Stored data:
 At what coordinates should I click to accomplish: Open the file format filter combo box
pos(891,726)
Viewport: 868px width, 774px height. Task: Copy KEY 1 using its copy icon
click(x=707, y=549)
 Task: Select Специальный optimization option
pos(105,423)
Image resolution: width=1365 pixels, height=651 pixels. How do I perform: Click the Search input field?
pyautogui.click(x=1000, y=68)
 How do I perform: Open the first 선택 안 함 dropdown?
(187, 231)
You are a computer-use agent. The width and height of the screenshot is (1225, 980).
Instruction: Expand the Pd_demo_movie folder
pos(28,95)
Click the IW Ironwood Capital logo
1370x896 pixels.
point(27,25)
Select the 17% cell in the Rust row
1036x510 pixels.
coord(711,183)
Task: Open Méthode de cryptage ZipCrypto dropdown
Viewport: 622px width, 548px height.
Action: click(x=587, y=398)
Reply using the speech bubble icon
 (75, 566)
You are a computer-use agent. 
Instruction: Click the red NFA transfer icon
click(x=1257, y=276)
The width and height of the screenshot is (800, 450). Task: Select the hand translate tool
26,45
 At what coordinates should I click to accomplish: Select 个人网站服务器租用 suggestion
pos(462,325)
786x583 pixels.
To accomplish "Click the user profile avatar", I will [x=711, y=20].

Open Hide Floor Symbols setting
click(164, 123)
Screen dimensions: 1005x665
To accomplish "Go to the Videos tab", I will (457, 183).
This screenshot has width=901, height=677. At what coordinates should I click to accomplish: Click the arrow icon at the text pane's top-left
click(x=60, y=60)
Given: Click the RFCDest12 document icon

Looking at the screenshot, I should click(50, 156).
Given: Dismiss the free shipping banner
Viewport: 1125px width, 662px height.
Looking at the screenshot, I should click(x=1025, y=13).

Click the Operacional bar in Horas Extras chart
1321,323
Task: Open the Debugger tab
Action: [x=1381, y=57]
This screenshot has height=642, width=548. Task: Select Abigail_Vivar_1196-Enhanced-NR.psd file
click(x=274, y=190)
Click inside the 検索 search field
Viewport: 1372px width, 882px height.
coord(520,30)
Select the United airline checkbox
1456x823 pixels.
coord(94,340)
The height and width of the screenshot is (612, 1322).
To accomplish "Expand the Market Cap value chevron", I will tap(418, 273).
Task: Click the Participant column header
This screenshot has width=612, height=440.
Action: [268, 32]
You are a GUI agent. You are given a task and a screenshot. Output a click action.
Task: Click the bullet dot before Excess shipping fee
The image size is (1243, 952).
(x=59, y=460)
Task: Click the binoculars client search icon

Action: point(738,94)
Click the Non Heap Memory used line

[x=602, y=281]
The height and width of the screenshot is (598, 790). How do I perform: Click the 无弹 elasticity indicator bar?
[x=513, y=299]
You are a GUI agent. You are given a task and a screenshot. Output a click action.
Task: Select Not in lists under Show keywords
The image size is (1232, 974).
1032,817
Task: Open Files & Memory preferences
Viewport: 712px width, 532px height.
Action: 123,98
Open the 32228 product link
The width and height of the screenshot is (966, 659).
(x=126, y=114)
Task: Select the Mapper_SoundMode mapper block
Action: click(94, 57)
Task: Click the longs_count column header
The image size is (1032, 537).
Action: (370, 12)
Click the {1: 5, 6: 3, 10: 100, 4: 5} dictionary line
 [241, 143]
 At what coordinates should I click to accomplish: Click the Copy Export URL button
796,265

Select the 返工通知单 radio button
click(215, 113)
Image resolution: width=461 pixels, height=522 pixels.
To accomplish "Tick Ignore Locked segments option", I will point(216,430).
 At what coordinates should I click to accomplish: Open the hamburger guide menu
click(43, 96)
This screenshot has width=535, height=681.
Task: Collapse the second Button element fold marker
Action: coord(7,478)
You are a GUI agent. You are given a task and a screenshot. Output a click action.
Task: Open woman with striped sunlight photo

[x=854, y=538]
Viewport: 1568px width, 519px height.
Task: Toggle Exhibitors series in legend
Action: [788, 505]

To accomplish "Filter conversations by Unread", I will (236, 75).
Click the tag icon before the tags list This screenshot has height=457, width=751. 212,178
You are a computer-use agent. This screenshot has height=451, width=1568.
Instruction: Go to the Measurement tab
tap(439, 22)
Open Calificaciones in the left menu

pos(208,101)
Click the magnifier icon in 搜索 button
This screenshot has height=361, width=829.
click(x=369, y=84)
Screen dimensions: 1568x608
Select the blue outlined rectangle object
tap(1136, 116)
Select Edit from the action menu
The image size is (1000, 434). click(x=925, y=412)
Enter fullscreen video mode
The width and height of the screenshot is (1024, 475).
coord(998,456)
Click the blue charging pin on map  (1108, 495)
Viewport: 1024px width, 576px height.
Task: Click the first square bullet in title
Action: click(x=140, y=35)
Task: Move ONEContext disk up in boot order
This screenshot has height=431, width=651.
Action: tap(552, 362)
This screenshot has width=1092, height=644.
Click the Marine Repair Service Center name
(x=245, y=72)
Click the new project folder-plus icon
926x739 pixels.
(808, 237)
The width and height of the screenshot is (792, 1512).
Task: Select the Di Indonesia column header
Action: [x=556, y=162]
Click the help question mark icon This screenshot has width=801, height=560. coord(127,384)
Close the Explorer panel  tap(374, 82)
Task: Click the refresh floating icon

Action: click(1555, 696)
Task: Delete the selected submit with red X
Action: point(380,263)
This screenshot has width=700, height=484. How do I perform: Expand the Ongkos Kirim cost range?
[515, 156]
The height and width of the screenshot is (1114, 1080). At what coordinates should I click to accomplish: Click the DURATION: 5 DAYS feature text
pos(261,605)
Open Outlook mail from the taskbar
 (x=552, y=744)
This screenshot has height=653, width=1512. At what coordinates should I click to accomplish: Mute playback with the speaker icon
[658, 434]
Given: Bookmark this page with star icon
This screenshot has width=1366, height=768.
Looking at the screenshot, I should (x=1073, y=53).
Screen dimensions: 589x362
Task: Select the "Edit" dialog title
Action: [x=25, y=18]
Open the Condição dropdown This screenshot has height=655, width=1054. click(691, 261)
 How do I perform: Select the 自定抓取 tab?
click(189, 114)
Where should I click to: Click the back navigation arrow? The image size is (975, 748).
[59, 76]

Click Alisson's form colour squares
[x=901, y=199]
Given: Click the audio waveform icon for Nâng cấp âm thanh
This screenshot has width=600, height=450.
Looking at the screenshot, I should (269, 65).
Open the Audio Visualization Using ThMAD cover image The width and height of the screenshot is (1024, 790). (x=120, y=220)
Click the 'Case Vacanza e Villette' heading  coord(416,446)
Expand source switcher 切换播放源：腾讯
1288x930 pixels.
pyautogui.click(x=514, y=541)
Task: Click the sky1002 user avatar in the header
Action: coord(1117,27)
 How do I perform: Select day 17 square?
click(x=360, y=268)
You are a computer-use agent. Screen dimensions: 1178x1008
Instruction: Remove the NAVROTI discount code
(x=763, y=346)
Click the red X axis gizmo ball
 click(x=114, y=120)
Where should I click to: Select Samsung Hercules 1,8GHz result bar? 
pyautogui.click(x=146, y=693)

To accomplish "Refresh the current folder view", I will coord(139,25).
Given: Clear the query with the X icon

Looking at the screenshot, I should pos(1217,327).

→ THE PROBLEM: A verbatim reproduction of all the records above is the expected answer.

→ SOLUTION BELOW:
 At what coordinates should I click to accomplish: Open the file format filter combo box
pos(891,726)
Viewport: 868px width, 774px height. Task: Copy KEY 1 using its copy icon
click(x=707, y=549)
 Task: Select Специальный optimization option
pos(105,423)
Image resolution: width=1365 pixels, height=651 pixels. How do I perform: Click the Search input field?
pyautogui.click(x=1000, y=68)
 How do I perform: Open the first 선택 안 함 dropdown?
(187, 231)
You are a computer-use agent. The width and height of the screenshot is (1225, 980).
Instruction: Expand the Pd_demo_movie folder
pos(28,95)
Click the IW Ironwood Capital logo
1370x896 pixels.
point(27,25)
Select the 17% cell in the Rust row
1036x510 pixels.
coord(711,183)
Task: Open Méthode de cryptage ZipCrypto dropdown
Viewport: 622px width, 548px height.
Action: click(x=587, y=398)
Reply using the speech bubble icon
 (75, 566)
You are a computer-use agent. 
Instruction: Click the red NFA transfer icon
click(x=1257, y=276)
The width and height of the screenshot is (800, 450). Task: Select the hand translate tool
26,45
 At what coordinates should I click to accomplish: Select 个人网站服务器租用 suggestion
pos(462,325)
786x583 pixels.
To accomplish "Click the user profile avatar", I will [x=711, y=20].

Open Hide Floor Symbols setting
click(164, 123)
Screen dimensions: 1005x665
To accomplish "Go to the Videos tab", I will (457, 183).
This screenshot has width=901, height=677. At what coordinates should I click to accomplish: Click the arrow icon at the text pane's top-left
click(x=60, y=60)
Given: Click the RFCDest12 document icon

Looking at the screenshot, I should click(50, 156).
Given: Dismiss the free shipping banner
Viewport: 1125px width, 662px height.
Looking at the screenshot, I should click(x=1025, y=13).

Click the Operacional bar in Horas Extras chart
1321,323
Task: Open the Debugger tab
Action: [x=1381, y=57]
This screenshot has height=642, width=548. Task: Select Abigail_Vivar_1196-Enhanced-NR.psd file
click(x=274, y=190)
Click inside the 検索 search field
Viewport: 1372px width, 882px height.
coord(520,30)
Select the United airline checkbox
1456x823 pixels.
coord(94,340)
The height and width of the screenshot is (612, 1322).
To accomplish "Expand the Market Cap value chevron", I will tap(418, 273).
Task: Click the Participant column header
This screenshot has width=612, height=440.
Action: [268, 32]
You are a GUI agent. You are given a task and a screenshot. Output a click action.
Task: Click the bullet dot before Excess shipping fee
The image size is (1243, 952).
(x=59, y=460)
Task: Click the binoculars client search icon

Action: point(738,94)
Click the Non Heap Memory used line

[x=602, y=281]
The height and width of the screenshot is (598, 790). How do I perform: Click the 无弹 elasticity indicator bar?
[x=513, y=299]
You are a GUI agent. You are given a task and a screenshot. Output a click action.
Task: Select Not in lists under Show keywords
The image size is (1232, 974).
1032,817
Task: Open Files & Memory preferences
Viewport: 712px width, 532px height.
Action: 123,98
Open the 32228 product link
The width and height of the screenshot is (966, 659).
(x=126, y=114)
Task: Select the Mapper_SoundMode mapper block
Action: click(94, 57)
Task: Click the longs_count column header
The image size is (1032, 537).
Action: (370, 12)
Click the {1: 5, 6: 3, 10: 100, 4: 5} dictionary line
 [241, 143]
 At what coordinates should I click to accomplish: Click the Copy Export URL button
796,265

Select the 返工通知单 radio button
click(215, 113)
Image resolution: width=461 pixels, height=522 pixels.
To accomplish "Tick Ignore Locked segments option", I will point(216,430).
 At what coordinates should I click to accomplish: Open the hamburger guide menu
click(43, 96)
This screenshot has width=535, height=681.
Task: Collapse the second Button element fold marker
Action: coord(7,478)
You are a GUI agent. You are given a task and a screenshot. Output a click action.
Task: Open woman with striped sunlight photo

[x=854, y=538]
Viewport: 1568px width, 519px height.
Task: Toggle Exhibitors series in legend
Action: [788, 505]

To accomplish "Filter conversations by Unread", I will (236, 75).
Click the tag icon before the tags list This screenshot has height=457, width=751. 212,178
You are a computer-use agent. This screenshot has height=451, width=1568.
Instruction: Go to the Measurement tab
tap(439, 22)
Open Calificaciones in the left menu

pos(208,101)
Click the magnifier icon in 搜索 button
This screenshot has height=361, width=829.
click(x=369, y=84)
Screen dimensions: 1568x608
Select the blue outlined rectangle object
tap(1136, 116)
Select Edit from the action menu
The image size is (1000, 434). click(x=925, y=412)
Enter fullscreen video mode
The width and height of the screenshot is (1024, 475).
coord(998,456)
Click the blue charging pin on map  (1108, 495)
Viewport: 1024px width, 576px height.
Task: Click the first square bullet in title
Action: click(x=140, y=35)
Task: Move ONEContext disk up in boot order
This screenshot has height=431, width=651.
Action: tap(552, 362)
This screenshot has width=1092, height=644.
Click the Marine Repair Service Center name
(x=245, y=72)
Click the new project folder-plus icon
926x739 pixels.
(808, 237)
The width and height of the screenshot is (792, 1512).
Task: Select the Di Indonesia column header
Action: [x=556, y=162]
Click the help question mark icon This screenshot has width=801, height=560. coord(127,384)
Close the Explorer panel  tap(374, 82)
Task: Click the refresh floating icon

Action: click(1555, 696)
Task: Delete the selected submit with red X
Action: point(380,263)
This screenshot has width=700, height=484. How do I perform: Expand the Ongkos Kirim cost range?
[515, 156]
The height and width of the screenshot is (1114, 1080). At what coordinates should I click to accomplish: Click the DURATION: 5 DAYS feature text
pos(261,605)
Open Outlook mail from the taskbar
 (x=552, y=744)
This screenshot has height=653, width=1512. At what coordinates should I click to accomplish: Mute playback with the speaker icon
[658, 434]
Given: Bookmark this page with star icon
This screenshot has width=1366, height=768.
Looking at the screenshot, I should (x=1073, y=53).
Screen dimensions: 589x362
Task: Select the "Edit" dialog title
Action: [x=25, y=18]
Open the Condição dropdown This screenshot has height=655, width=1054. click(691, 261)
 How do I perform: Select the 自定抓取 tab?
click(189, 114)
Where should I click to: Click the back navigation arrow? The image size is (975, 748).
[59, 76]

Click Alisson's form colour squares
[x=901, y=199]
Given: Click the audio waveform icon for Nâng cấp âm thanh
This screenshot has width=600, height=450.
Looking at the screenshot, I should (269, 65).
Open the Audio Visualization Using ThMAD cover image The width and height of the screenshot is (1024, 790). (x=120, y=220)
Click the 'Case Vacanza e Villette' heading  coord(416,446)
Expand source switcher 切换播放源：腾讯
1288x930 pixels.
pyautogui.click(x=514, y=541)
Task: Click the sky1002 user avatar in the header
Action: coord(1117,27)
 How do I perform: Select day 17 square?
click(x=360, y=268)
You are a computer-use agent. Screen dimensions: 1178x1008
Instruction: Remove the NAVROTI discount code
(x=763, y=346)
Click the red X axis gizmo ball
 click(x=114, y=120)
Where should I click to: Select Samsung Hercules 1,8GHz result bar? 
pyautogui.click(x=146, y=693)

To accomplish "Refresh the current folder view", I will coord(139,25).
Given: Clear the query with the X icon

Looking at the screenshot, I should pos(1217,327).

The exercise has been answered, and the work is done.